表示設定
表示設定
目次 目次




第67話 完璧な小鳥

ー/ー



 復讐に燃えるムクドリ達の執念に、島長親子は戦慄している。迫り来るムクドリの大群に青空は覆い尽くされ、様相はさながら世界の終末を呈している。
「まさかこれが、世界の終わり(ラグナロク)だっていうのか......!?」
 良行がそう言いたくなるのも分からなくはないが、世界の終わりにしてはスケールが物足りないかもしれない。

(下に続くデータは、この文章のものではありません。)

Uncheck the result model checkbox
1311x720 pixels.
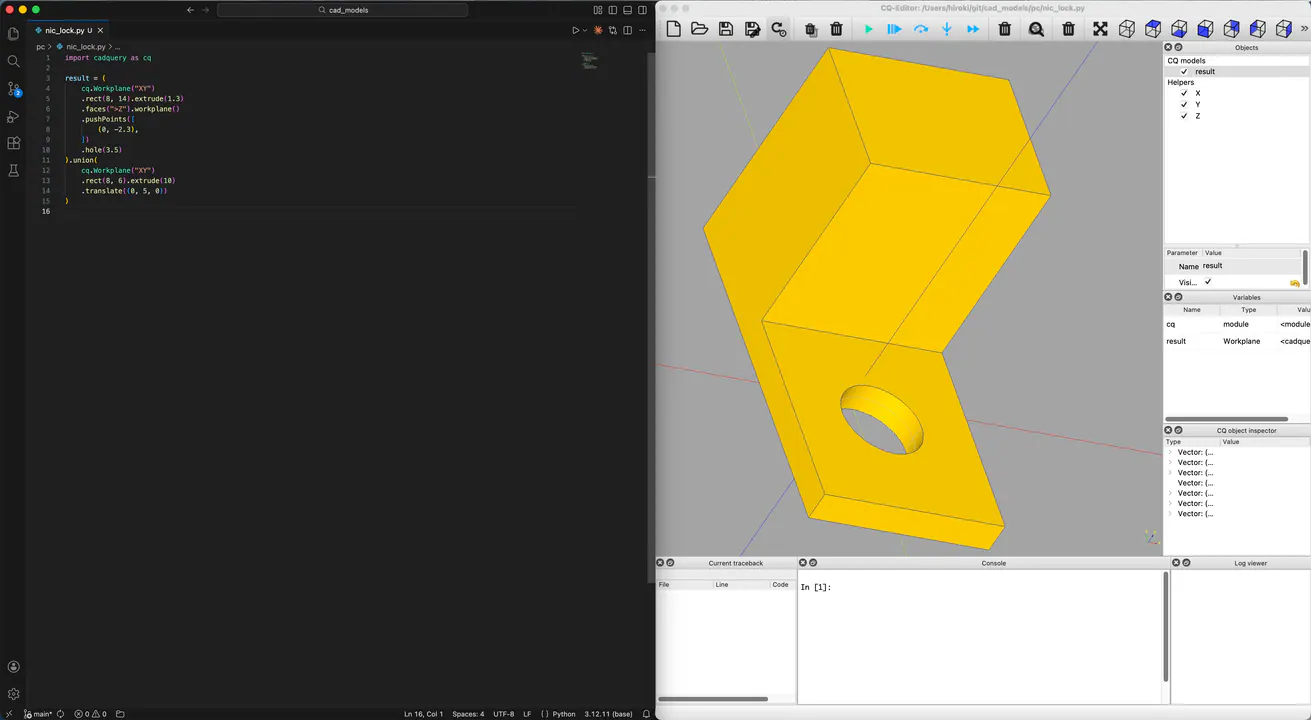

それならば、せめてフェンリル辺りの登場を願うばかりだ。
「おとうさん! 空から何かが降ってくる!!」
 ムクドリの大群は陽光を遮り、地上へ雨の如く大量の糞を撒き散らす。都心部では時折野鳥の大群が襲来し、その通り道が糞で汚染されるという被害が発生する。

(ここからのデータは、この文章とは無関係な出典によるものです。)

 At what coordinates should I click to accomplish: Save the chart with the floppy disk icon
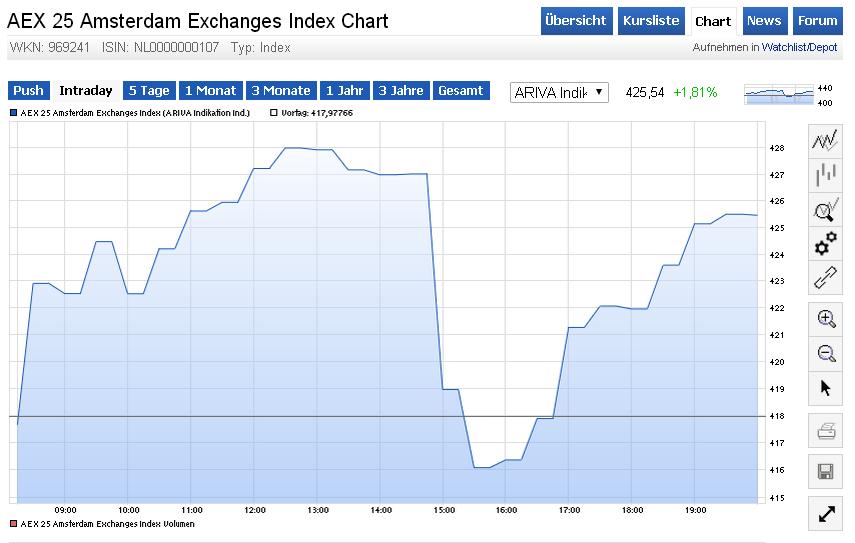point(826,471)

 しかし、離島をはじめとした地方でこのようなことは稀で、りょうたは戦々恐々としている。
『カァーッ!! カァーッ!!』
 ムクドリの襲来を察知したカラスもこれに応戦。島長親子の頭上で鳥たちが空中戦を繰り広げ、両者の羽がまるで豪雪の如く舞い降りてくる。
『ムクドリの侵略に屈するな! 青き清浄なる森林(せかい)ために!!』
 もちろん、カラス達も生きることに必死。万物の生きとし生けるものは、生まれながらにして居場所を欲する。

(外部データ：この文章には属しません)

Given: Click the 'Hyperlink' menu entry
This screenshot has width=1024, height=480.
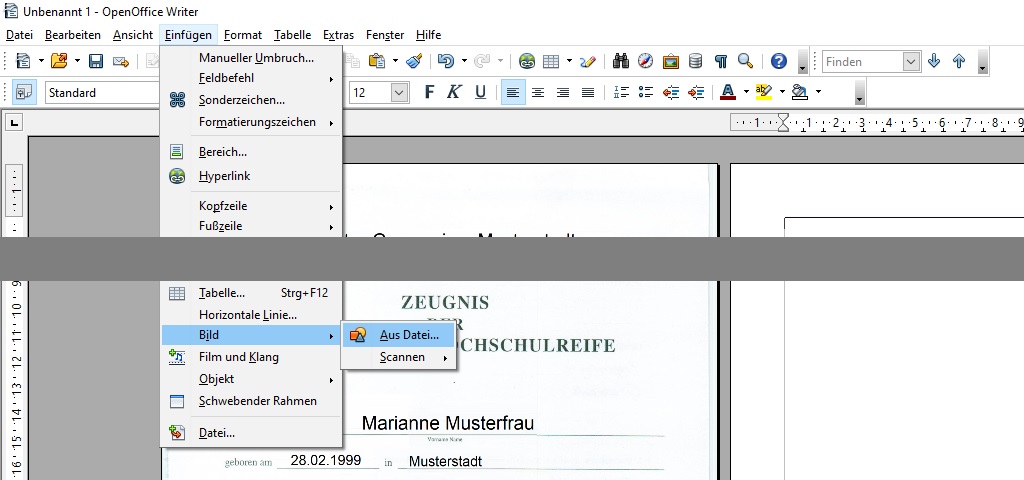Looking at the screenshot, I should click(x=224, y=176).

 たとえそれは人間であっても例外でなく、所有権や領有権という形で脈々と引き継がれている。
「大変! ムクドリ達の戦いが始まっちゃった!!?」
 緊迫した空気の中、先程どこかへ置いてきたのりこがやって来た。ついでに、彼女の両肩には先程のメジロ2羽も一緒だ。
「あっちゃん! しんご君! Birdieboy! 今こそ、私達の力を見せる時!!」
 のりこの号令でメジロ達は縦一列に整列すると、何やら上下に旋回し始めた。よく見ると、メジロが1羽追加されている。おそらく彼がそのBirdieboyなのだろう。
『恐れるぅ~なぁ~! 慄くぅ~なぁ~!!』
 メジロ3羽とのりこの、見事なコラボレーション。しんご君のさえずりがラップのように心地よく、思わず踊り出したくなってしまいそうだ。
「おねえちゃん、どうしちゃったの......!?」
 メジロ達のビートに乗せられて、のりこの踊りにはヘッドバンギングが入り混じる。その様子に、弟のりょうたは別の意味で心臓が高鳴ってしまう。
「いいぞぉーっ! のりこぉっっっ!!!」
 のりこ達のビートは、やがて観衆にも伝播する。観衆の一人、良行もぎこちないながらも踊り始めてしまう。
「おとうさんったら、もう......」
 こうなると、もはや誰ものりこ達を止められない。のりこ達のビートについていけないりょうたは、ただ傍観に徹した。悲しきはこれが陰キャの性なのである。 
「I‘m perfect birdie!」
 メジロ達の踊りは最高潮を迎えたらしく、のりこの決め台詞で締めとなった。直立不動の姿勢から両手を広げ、メジロ達もそれに倣う。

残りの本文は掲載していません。